Not my GPS. My unit sounded like a 40 something Jewish Princess who had been smoking since she was 10 years old.

Plus, she had cramps.

"Fasten your seatbelt" she admonished me once again.
"Ok, ok" I said, looking for the buckle which had fallen behind the seat.
"Jeez, I haven't even turned the car on yet and you're giving me a hard time."

Silence. Good. Let her know who's boss around here.

Turning the key in the ignition, I punched in the address of the hotel.

"You're staying there?" the voice answered? "Oy vey, what a dump!"

"Yes" I got a good deal and I need to save......hey wait a minute, let's get something straight!"
"Yeah, what's that?"

I calmed myself. I was arguing with a machine who was there to help me. No sense getting all worked up. Besides, she could intentionally get me lost and then I'd be in real trouble. The map beside me on the passenger seat was laughing, after I had unsuccessfully tried to chart my route by hand. Folding him up backwards didn't help.

I put my hands up in the air.

"Listen" I said in earnest. "I think we got off to a bumpy start."

"Hmmph" she answered noncommital.
"Let's start over. My name is Eileen."

She thought about it for awhile before answering.

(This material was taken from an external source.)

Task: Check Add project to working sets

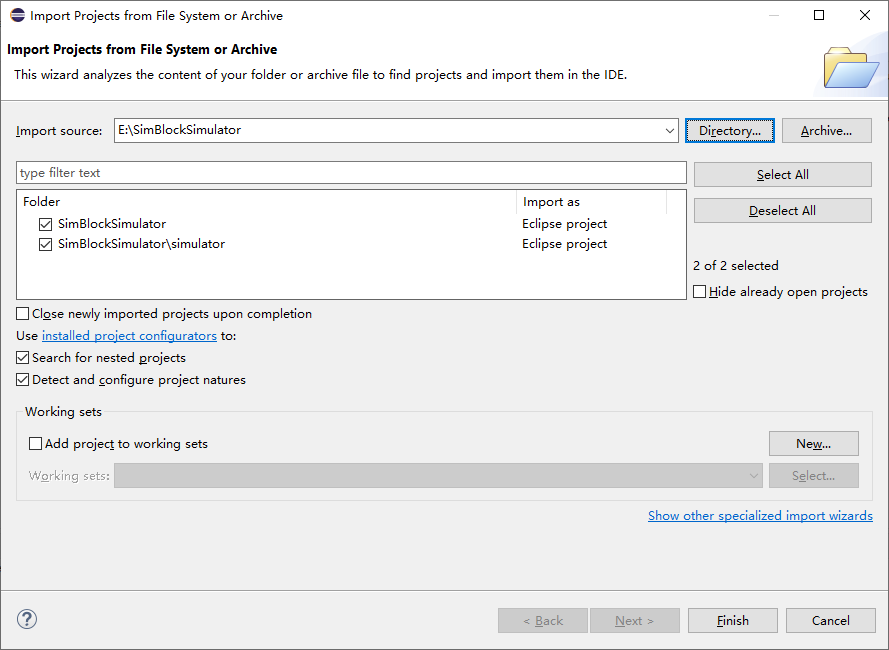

I could tell she was waiting to see if there was a better offer coming down the pike, but for now, I was it.

"Pleased to meetcha" gravelly throat and all. Think Brenda Vaccaro on a bad day after two packs of Winstons.

"My name is Bernice. Bernice Garmen."

I smiled, turning my face towards the highway. "Nice to meet you, Bernice." Putting the gear shift into Drive, we were off.

"Ok, darling" she asked. "Where do you want to go?"

She got me to the hotel. Eventually.